A more contemplative Beer O'Clock for you this avo. "Wot's 'contemplative' mean?" you ask? If you do have to ask, let me warn you this post is probably not for you.
This week we celebrate the connection between beer and Bill Shakespeare. If you ask this time, "Wot connection?" then this post is very definitely worth pursuing. You see, according to new friend George Light (who writes at the NeverMind Aesthetic blog), your basic garden ale was "the little drink that made the glories of the English stage possible."
Without beer, no Bill (not least because his father was an official ale-taster, which meant sitting around in leather keks to test the quality of beer). So not only no beer, no Bill - it also turns out that without Bill, no beer.
You see, Elizabethan pubs hosted entertainment for the same reason that today's pubs host karaoke: because it pulled in the punters. The strolling players of Will Shakespeare's troupe performed the same function then that gigging guitarists do today: and it was William Shakespeare who wrote the very best material for those players. It was Shakespeare's stuff that brought in the punters that allowed the world's first commercial brewers to prosper.

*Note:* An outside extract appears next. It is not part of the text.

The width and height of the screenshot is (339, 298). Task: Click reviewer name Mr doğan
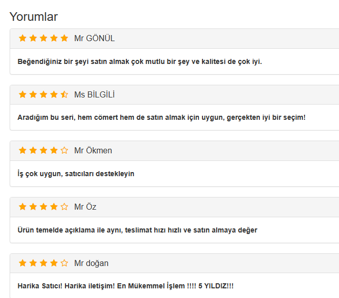coord(91,263)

If this astonishes those of you who take their theatrical performances only with "a glass of wheet ween, darling,"' then let George tease out the historical implications of all this for you. Theatre began, he says, "as a physical extensions of drinking establishments, with inn-yards being utilised as the first semi-permanent sites of theatre..."
Turns out William Shakespeare made of a lot of early brewers very happy. And turns out today's theatre-goers have more to thank yesteryear's ale drinkers than they might realise.
This weekend, raise a glass to old Bill -- and to learn much, much more about beer, The Bard, and the Elizabethan ale and beer wars, download and consume George Light's 'Beer & the Bard' here [pdf]. "For a quart of ale is a dish for a King!" as the Bard himself once said. And as his own King Henry said ... "I would give all my fame for a pot of ale." A very wise king indeed.